Das Geheimnis der zweiten Phase:
Die Autoren erklären, dass die „Sprinter" (die schnellen Protonen) nicht einfach so verschwinden. Sie rennen dem langsameren LKW hinterher. Irgendwann holen sie ihn ein und werden von der Schockwelle des LKWs wie auf einer Rutsche beschleunigt.

  • Der erste Peak: Die Sprinter, die sofort losrennen.
  • Der zweite Peak (LPGRE): Die Sprinter, die den LKW einholen, von seiner Schockwelle gepackt werden und dann mit enormer Kraft zurück zur Sonne geschleudert werden. Dort erzeugen sie dann die zweite Welle an Gammastrahlung.

3. Der Beweis: Warum es der „Nachbrenner" ist

Warum sind die Autoren so sicher, dass es sich um LPGRE handelt und nicht um etwas Neues?

  • Der Zeitplan: Der zweite Peak kam etwa 17 Sekunden nach dem ersten. Das ist genau die Zeit, die ein Proton braucht, um den CME einzuholen und beschleunigt zu werden. Es ist wie ein Pkw, der kurz hinter einem LKW startet, ihn einholt und dann an ihm vorbeizieht.
  • Die Mischung der Teilchen: Bei normalen, schnellen Flares (wie einem kurzen Blitz) sind Elektronen und Protonen fast gleichmäßig gemischt. Aber bei diesem zweiten Peak (und bei anderen LPGRE-Ereignissen) gab es viel mehr Protonen als Elektronen.
    • Vergleich: Stellen Sie sich vor, bei einem normalen Feuerwerk sind rote und blaue Funken zu 50/50 gemischt.

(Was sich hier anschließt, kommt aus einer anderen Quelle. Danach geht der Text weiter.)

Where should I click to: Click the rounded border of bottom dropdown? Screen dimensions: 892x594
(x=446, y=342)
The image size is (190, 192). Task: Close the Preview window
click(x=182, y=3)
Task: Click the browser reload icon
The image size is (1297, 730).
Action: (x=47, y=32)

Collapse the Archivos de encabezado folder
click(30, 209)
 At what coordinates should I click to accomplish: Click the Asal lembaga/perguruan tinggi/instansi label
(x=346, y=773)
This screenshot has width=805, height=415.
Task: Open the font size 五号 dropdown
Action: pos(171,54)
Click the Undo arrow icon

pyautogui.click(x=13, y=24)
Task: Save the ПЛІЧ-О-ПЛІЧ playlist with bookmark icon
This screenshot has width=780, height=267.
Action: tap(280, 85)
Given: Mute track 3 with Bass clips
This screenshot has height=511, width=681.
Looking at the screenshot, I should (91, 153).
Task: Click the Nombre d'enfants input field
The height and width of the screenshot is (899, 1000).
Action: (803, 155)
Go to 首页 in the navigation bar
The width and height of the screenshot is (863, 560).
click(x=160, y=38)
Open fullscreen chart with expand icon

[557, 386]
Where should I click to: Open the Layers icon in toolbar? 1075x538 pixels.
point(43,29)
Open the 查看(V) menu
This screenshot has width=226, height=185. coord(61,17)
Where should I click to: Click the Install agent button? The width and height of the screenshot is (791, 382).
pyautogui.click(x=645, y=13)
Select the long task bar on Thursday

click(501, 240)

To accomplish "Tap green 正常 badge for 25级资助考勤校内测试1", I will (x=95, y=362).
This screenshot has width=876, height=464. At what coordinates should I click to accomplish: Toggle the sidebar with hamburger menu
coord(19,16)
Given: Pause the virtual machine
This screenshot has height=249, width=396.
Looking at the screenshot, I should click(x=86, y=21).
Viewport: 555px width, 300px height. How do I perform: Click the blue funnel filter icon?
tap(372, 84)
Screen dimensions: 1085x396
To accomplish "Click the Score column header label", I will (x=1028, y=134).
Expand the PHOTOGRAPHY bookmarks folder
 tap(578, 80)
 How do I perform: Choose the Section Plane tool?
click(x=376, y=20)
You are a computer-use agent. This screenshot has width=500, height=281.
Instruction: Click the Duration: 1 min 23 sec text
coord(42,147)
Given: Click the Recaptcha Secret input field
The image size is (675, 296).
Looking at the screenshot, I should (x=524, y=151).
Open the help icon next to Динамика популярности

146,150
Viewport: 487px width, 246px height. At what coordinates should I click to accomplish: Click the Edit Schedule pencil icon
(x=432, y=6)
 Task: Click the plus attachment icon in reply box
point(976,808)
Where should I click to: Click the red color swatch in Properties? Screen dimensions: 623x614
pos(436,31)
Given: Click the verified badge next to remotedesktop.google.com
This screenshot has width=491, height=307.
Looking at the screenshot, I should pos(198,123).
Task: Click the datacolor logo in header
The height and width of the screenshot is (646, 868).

Bei diesem zweiten Peak sind es 99 rote und nur 1 blauer Funke. Diese „Protonen-Überschuss"-Mischung ist typisch für Schockwellen (wie beim LKW), nicht für die ursprüngliche Explosion.

4. Das Fazit

Die Botschaft des Papiers ist einfach:
Der zweite, schwächere Anstieg der Gammastrahlung beim Ereignis von 2012 war kein Zufall und keine neue Entdeckung. Es war der klassische Startschuss für die „Nachbrenner-Phase" (LPGRE).

Die Sonne hat hier gezeigt, wie sie Teilchen nicht nur durch eine direkte Explosion beschleunigt, sondern auch wie ein riesiger Magnet-LKW, der eine Schockwelle erzeugt, die Teilchen einfängt und sie auf eine zweite, lange Reise schickt. Das hilft uns zu verstehen, wie die Sonne uns mit energiereichen Strahlen versorgt, die auch für Astronauten und Satelliten relevant sind.